### TRY IT
Set down every line from the one containing "Task: Switch to the Tick Labels tab" through the last line of the records below, exactly as written, and leave out the pictures.

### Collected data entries

══════

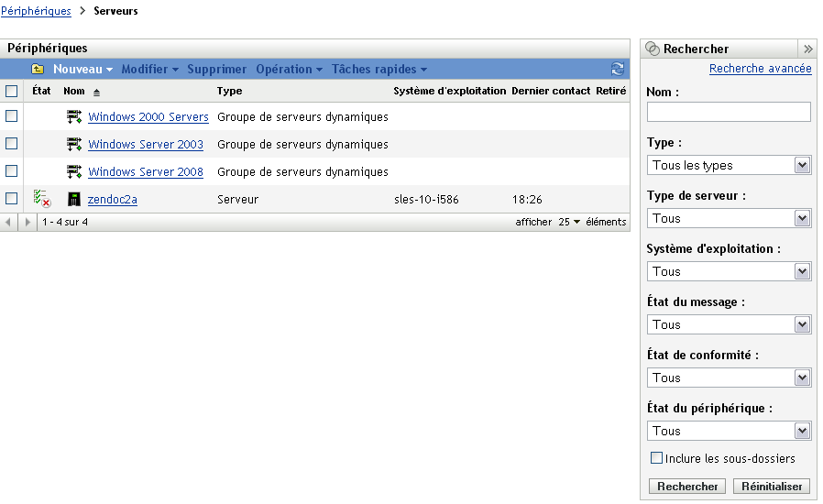Click the Windows Server 2008 group icon
This screenshot has width=823, height=504.
tap(74, 172)
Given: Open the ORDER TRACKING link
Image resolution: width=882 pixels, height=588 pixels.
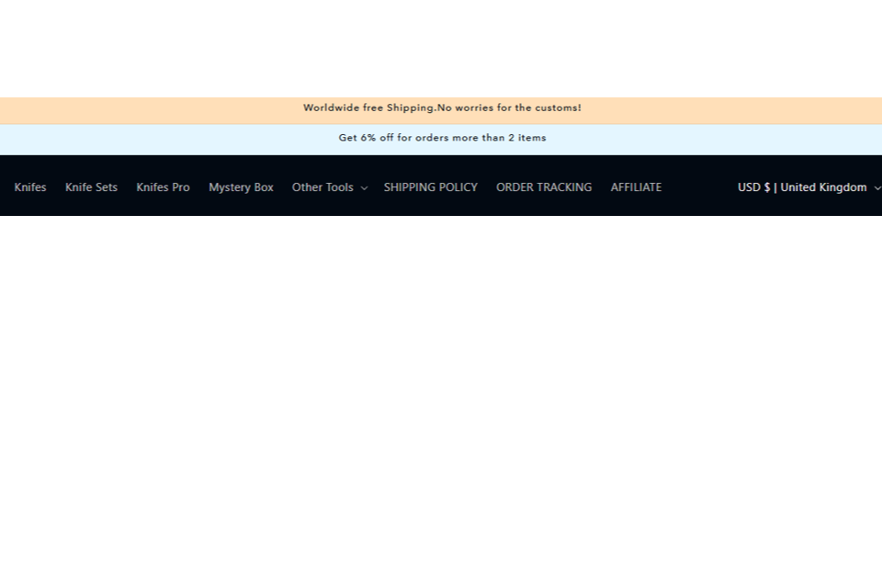Looking at the screenshot, I should (544, 187).
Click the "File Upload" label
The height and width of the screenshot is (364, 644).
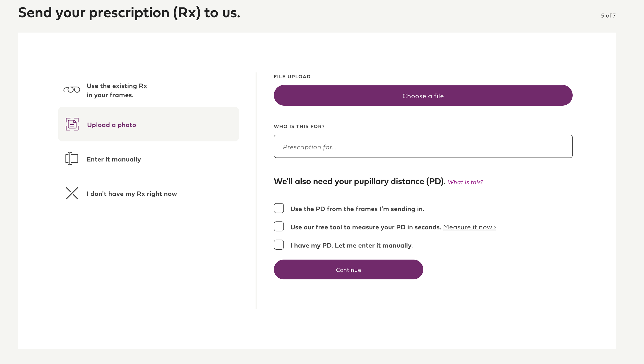coord(292,77)
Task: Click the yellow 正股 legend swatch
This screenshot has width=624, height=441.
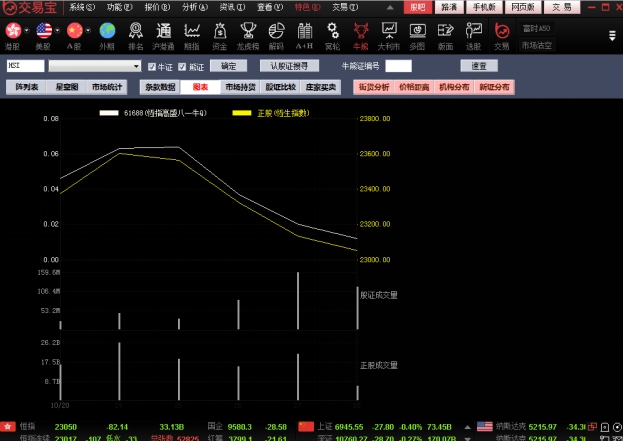Action: pyautogui.click(x=241, y=113)
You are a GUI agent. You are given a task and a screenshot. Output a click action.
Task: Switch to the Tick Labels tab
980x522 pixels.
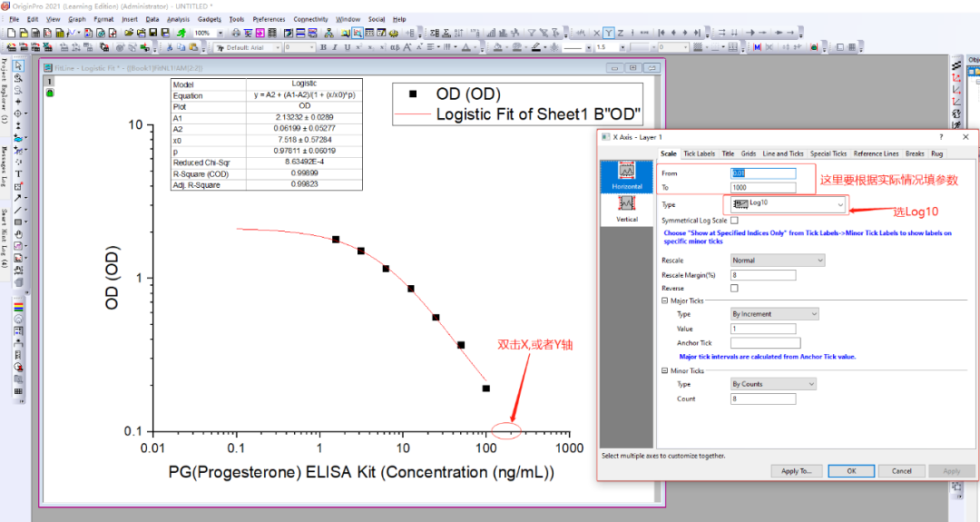pyautogui.click(x=699, y=154)
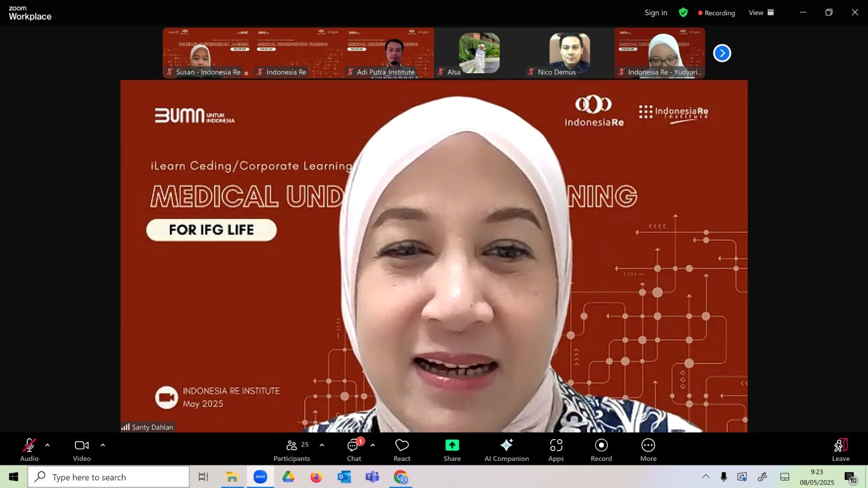Click the green encryption shield icon
868x488 pixels.
click(x=684, y=12)
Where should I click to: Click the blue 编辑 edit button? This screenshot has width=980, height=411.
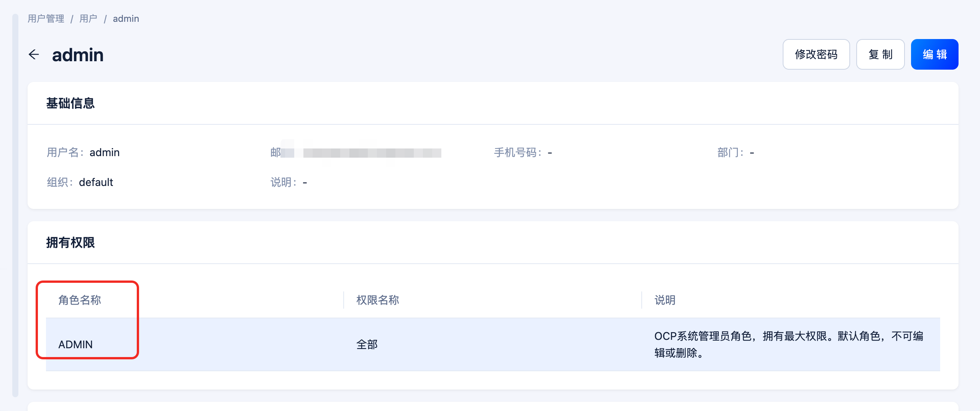(x=934, y=54)
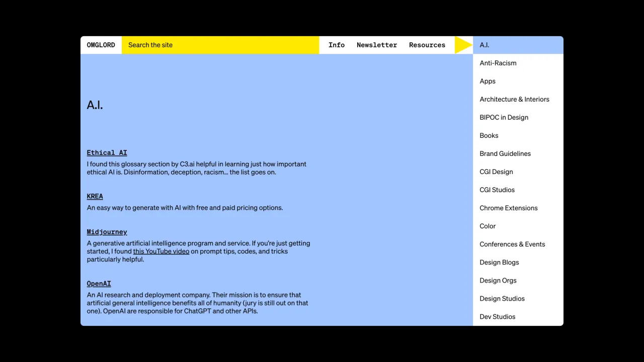Image resolution: width=644 pixels, height=362 pixels.
Task: Focus the Search the site field
Action: coord(220,45)
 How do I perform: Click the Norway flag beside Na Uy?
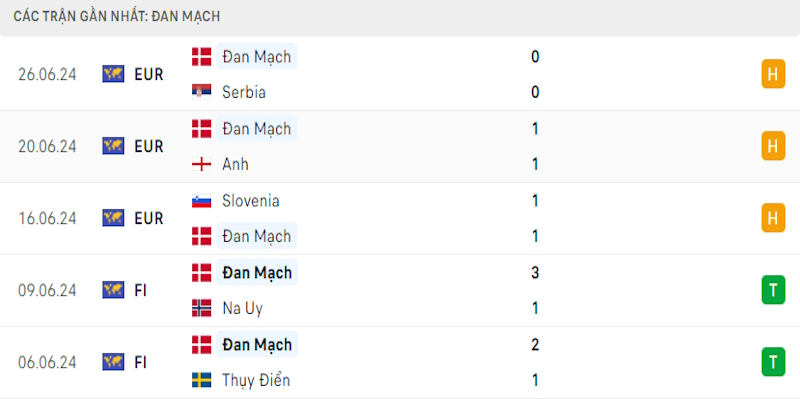point(202,308)
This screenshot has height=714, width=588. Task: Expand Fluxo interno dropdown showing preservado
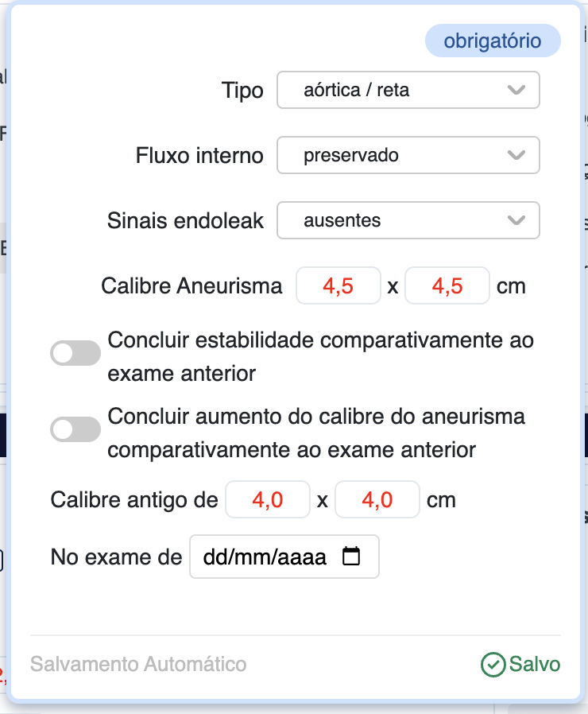click(x=397, y=155)
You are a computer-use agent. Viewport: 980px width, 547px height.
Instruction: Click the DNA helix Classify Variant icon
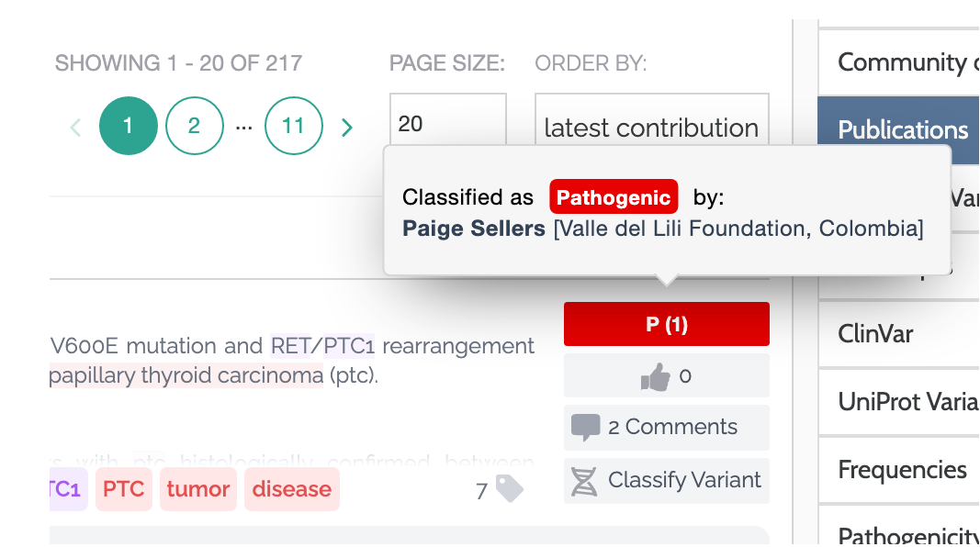coord(584,481)
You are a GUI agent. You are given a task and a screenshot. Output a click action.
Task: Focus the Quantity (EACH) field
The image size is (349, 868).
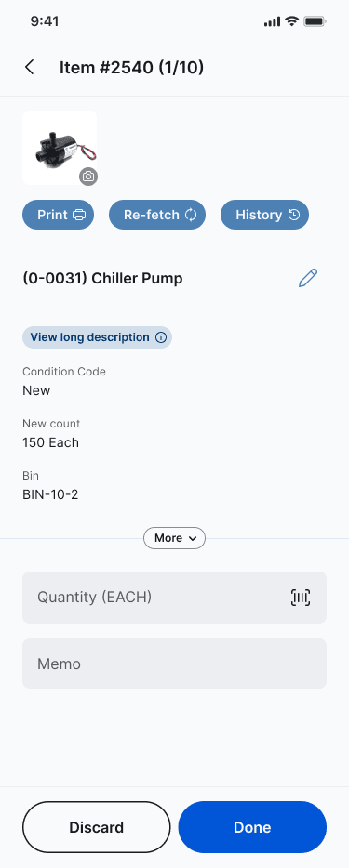(x=175, y=598)
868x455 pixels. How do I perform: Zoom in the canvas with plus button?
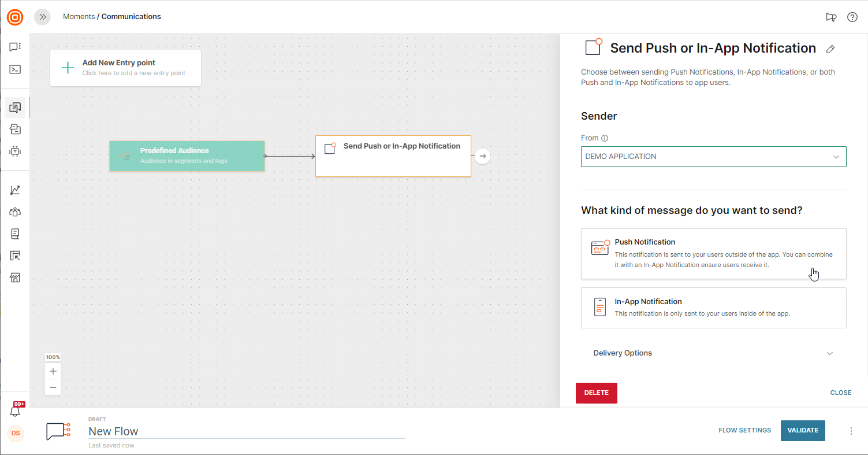(x=53, y=371)
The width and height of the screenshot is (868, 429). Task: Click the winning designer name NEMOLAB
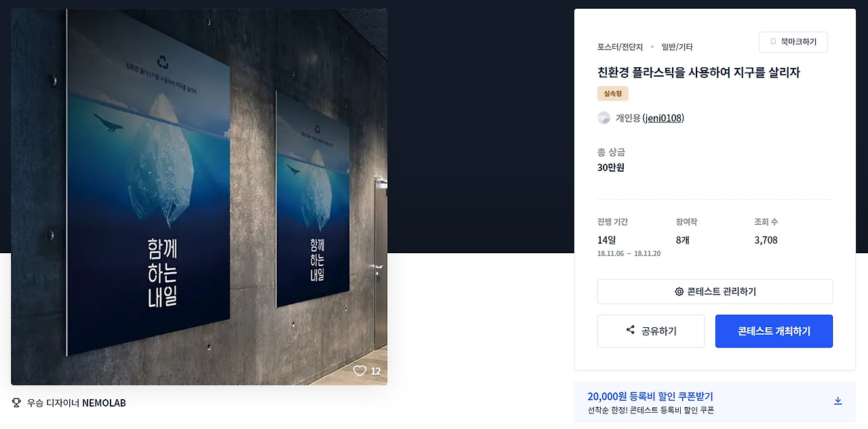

══════

### ANSWER AREA
Task: Switch to the Tick Labels tab
980x522 pixels.
pyautogui.click(x=699, y=154)
Click the green encryption shield icon
868x488 pixels.
click(x=684, y=12)
Where should I click to: Click the blue 编辑 edit button? This screenshot has width=980, height=411.
(x=934, y=54)
Image resolution: width=644 pixels, height=362 pixels.
Task: Focus the Search the site field
Action: coord(220,45)
 How do I perform: Click the Norway flag beside Na Uy?
point(202,308)
This screenshot has height=714, width=588. Task: Expand Fluxo interno dropdown showing preservado
click(x=397, y=155)
You are a computer-use agent. Viewport: 980px width, 547px height.
Instruction: Click the DNA helix Classify Variant icon
coord(584,481)
You are a GUI agent. You are given a task and a screenshot. Output a click action.
Task: Focus the Quantity (EACH) field
The image size is (349, 868).
(x=175, y=598)
868x455 pixels. How do I perform: Zoom in the canvas with plus button?
(x=53, y=371)
The width and height of the screenshot is (868, 429). Task: Click the winning designer name NEMOLAB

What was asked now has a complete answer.